PASSAGE SHOWN:
-=-=-

Freezing the exit market might preserve the illusion of competition, but it doesn’t make non-viable businesses any more viable. As this story shows, it ends up punishing people for taking risk, whether that’s investors or early employees, who both stand to lose big. Meanwhile, we’ll be watching Mustafa’s next act closely. He may be divisive, but he’s never boring…

While we’re on the subject of competition regulators, we can’t see them being thrilled by the rumors that Apple plans to integrate Google’s Gemini into the iPhone. Apple has kept its AI cards close to its chest over the past few months, although we do know they have various on-device projects cooking behind the scenes. This silence, combined with recent internal resource reallocation, has led to speculation that these efforts aren’t running entirely smoothly, although there appear to be signs of change. More on that in the research section… 

We don’t know what this partnership would involve, but it’s easy to imagine Siri getting a new lease of life or Apple moving to supercharge its image and video-editing capabilities. Either way, it would represent a huge boost for Gemini and serve as a powerful reminder not to write Google off in the AI race, despite some of its teething problems. That said, this partnership will undoubtedly be received poorly in some quarters. Google’s 2021 deal with Apple to make its Search the default search engine on Safari is now at the center of a landmark US antitrust action. Throw in Google’s plans for a paid AI-powered search engine and it’s hard to imagine the EU and the FTC staying away for long.

Moving from anti-trust to safety, back in February, the US National Telecommunications and Information Administration (NTIA), an arm of the US Department of Commerce, put out a Request For Comment on the risks and benefits of open AI models with widely available weights. Since then, we’ve seen responses pour in from a range of tech companies, academic institutions, and think tanks. While these vary quite dramatically in detail level, they provide a helpful illustration of the emerging battlelines in this debate. 

Unsurprisingly, Meta put up a robust defense of openness along with Stanford HAI, while OpenAI studiously avoided any specifics, and Google DeepMind tried to steer a middle path, reframing the debate away from open vs closed. The Center for AI Policy invoked the prospect of “WDM-like AI” in a response that called for more immediate regulation. But for us, many of these responses are more interesting for what they don’t say.

-=-=-

EXTRACTED INFORMATION:
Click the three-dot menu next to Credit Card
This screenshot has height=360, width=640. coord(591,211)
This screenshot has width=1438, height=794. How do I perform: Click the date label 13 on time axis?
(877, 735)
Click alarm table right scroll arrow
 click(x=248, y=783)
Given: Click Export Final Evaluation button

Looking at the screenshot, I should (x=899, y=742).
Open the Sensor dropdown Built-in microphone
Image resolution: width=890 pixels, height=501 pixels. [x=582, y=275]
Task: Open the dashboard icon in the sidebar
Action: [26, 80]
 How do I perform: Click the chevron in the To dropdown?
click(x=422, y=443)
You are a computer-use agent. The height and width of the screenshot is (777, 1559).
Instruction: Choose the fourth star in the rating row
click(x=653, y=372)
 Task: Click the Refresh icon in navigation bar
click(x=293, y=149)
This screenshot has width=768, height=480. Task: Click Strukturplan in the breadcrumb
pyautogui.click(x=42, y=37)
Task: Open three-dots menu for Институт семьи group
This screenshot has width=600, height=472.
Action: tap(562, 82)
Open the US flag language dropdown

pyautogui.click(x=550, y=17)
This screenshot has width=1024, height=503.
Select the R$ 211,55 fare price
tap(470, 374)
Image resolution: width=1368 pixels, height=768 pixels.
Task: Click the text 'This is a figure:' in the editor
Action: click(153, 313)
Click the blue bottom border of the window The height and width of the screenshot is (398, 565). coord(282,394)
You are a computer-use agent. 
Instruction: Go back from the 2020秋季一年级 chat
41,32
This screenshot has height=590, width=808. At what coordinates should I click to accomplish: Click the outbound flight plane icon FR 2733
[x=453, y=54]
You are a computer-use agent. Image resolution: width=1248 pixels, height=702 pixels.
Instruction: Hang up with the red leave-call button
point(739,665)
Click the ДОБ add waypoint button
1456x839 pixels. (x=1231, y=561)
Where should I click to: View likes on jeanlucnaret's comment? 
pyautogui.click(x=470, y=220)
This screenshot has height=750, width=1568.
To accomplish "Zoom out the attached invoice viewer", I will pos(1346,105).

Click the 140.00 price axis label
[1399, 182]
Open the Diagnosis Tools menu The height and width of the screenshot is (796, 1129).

-=-=-

PROMPT: Could you reproduce, word for word, the part of the passage on AI competition and regulation above that begins at the words "Unsurprisingly, Meta put up a" and stops after "they don’t say."?

TASK RESPONSE:
Unsurprisingly, Meta put up a robust defense of openness along with Stanford HAI, while OpenAI studiously avoided any specifics, and Google DeepMind tried to steer a middle path, reframing the debate away from open vs closed. The Center for AI Policy invoked the prospect of “WDM-like AI” in a response that called for more immediate regulation. But for us, many of these responses are more interesting for what they don’t say.